It is a brave person who ventures into the heart of Covent Garden at the height of summer. Between the heat and noise of the crowds and the cobbles slick with spilled pints, you’d do well to keep your wits about you. But hidden down the back, next door to The Duchess Theatre, sits a tiny Japanese yakitori restaurant called Jidori that is well-deserving of a little extra bravery.
Having originally set up shop down Kingsland High Street, this second venue from the Japanese small plate purveyors has found a home far more centrally. Decked out in pale wood, doors thrown open on the warm Wednesday night we visit, Jidori Covent Garden is not the over-packed hell house you’d expect from this part of town. In fact, aside from the brief incoming for the neighbouring theatre, it’s deliciously quiet throughout our meal.
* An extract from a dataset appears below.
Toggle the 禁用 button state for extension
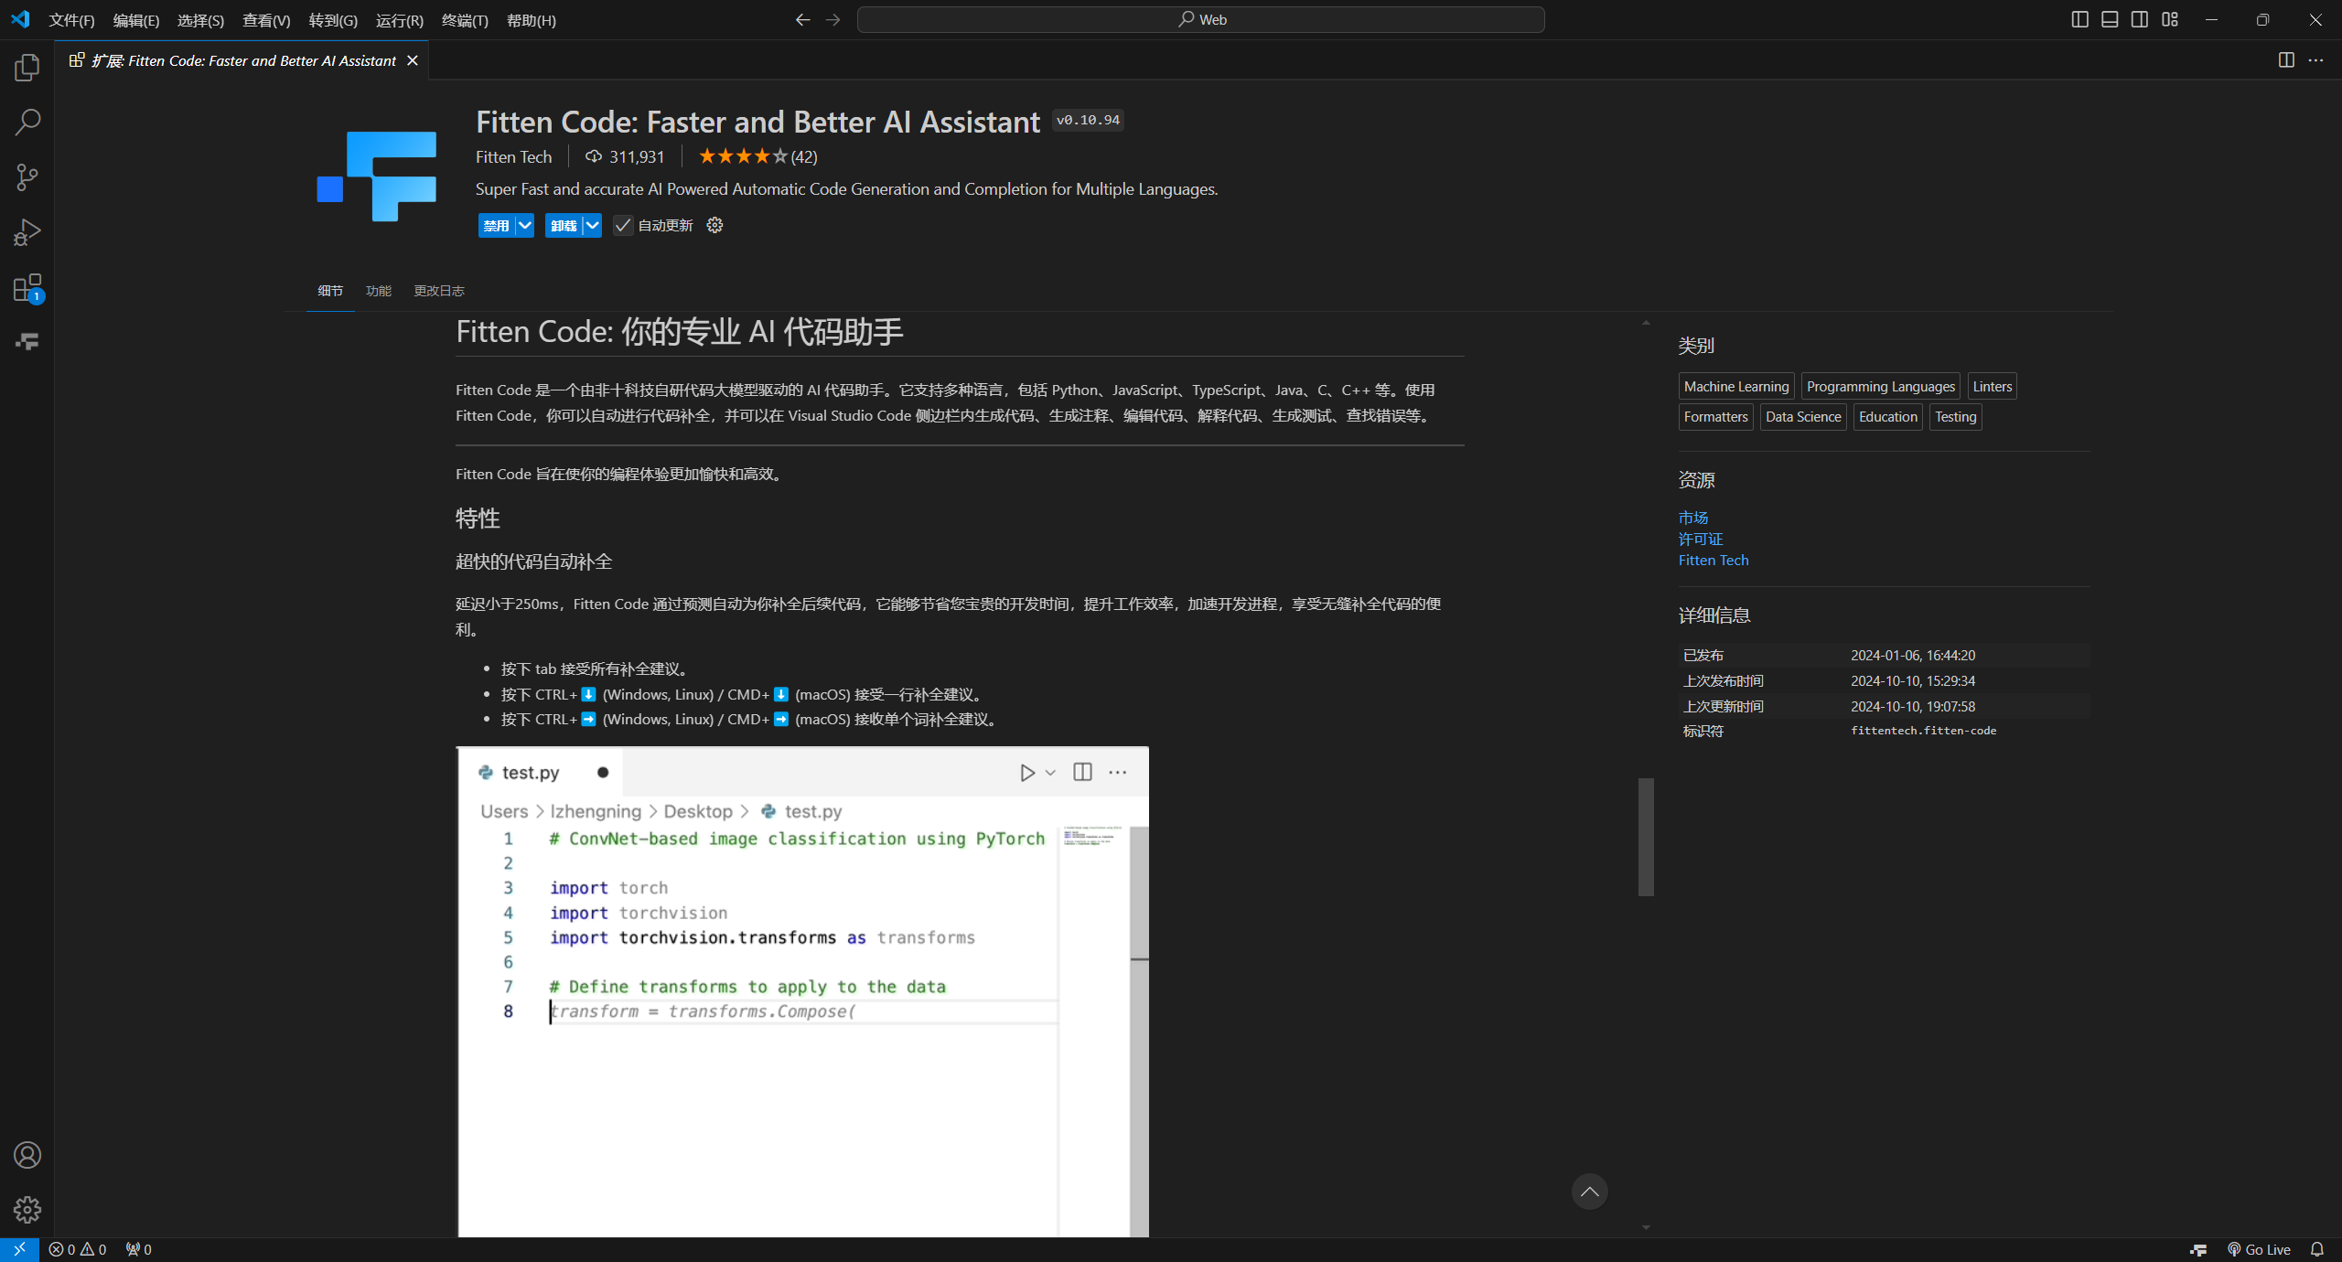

Named for a breed of bougie chickens, it’s safe to assume that poultry dominates much of the menu, but Jidori’s small plate offering brings a whole lot more to the table. Our first plate of colourful sashimi (£14) slings vibrant slabs of salmon, yellowtail and tuna so fresh they all but disintegrate between your chopsticks. Near-raw tataki (£10) offers soft and salty seared beef that will send anyone with a savoury palette into paroxysms of umami-laced delight. However, it’s the Katsu Scotch Egg (£6) that steals the limelight from the off. The very picture of a perfect scotch egg, the chicken mince coat cupping a molten, marigold yolk, which, when dunked in the accompanying curry sauce, will be wolfed down in approximately T-minus two mouthfuls.
Thirsty diners need not worry either, because Jidori have cocktails too. The delicate Akita (£10) is all sweetness and light with Kokoro gin, Misty Mountain sake and elderflower cordial, while the Taspo (£8) hits a little heavier with umeshu, orange bitters, green tea syrup and powerful bite of bourbon in every sip.
We nab a sizeable round of plates from the kushiyaki and yakitori menus. Slipping gooey miso glazed aubergine (£4.50) onto our plates next to chunks of skin-on chicken thighs (£5.50), duck breast (£6.50), and little mounds of rice whipped through with nori and sticky egg yolk (£3.50). The restaurant certainly aren’t wasteful about their chickens either, with offal skewers making the cut as well. We take a crack at the hearts (£4.20), and certainly reap the rewards as the tiny morsels of rich meat, flanked by salty pancetta could entice even the most squeamish of eaters.
Jidori do have a small selection of desserts on offer, but there is really only one choice: the ginger ice cream with miso caramel and sweet potato crisps (£6). Sounds a bit off piste? Honestly just put it in your mouth and it all makes sense. By the time the ice cream has started to melt and the sweet potato crisps are coated in that gorgeous miso caramel, what you’re left with is something that tastes alarmingly like Crunchy Nut Cornflakes, with the same all-consuming appeal.
A restaurant well-worth elbowing your way through the Covent Garden crowds for, Jidori is serving up some of the most eclectic and delicious yakitori skewers in the capital. With a menu that speaks as much to conservative palates as it does to more adventurous eaters, they've mixed authentic Japanese cooking with a little European flavour and the combination clearly works.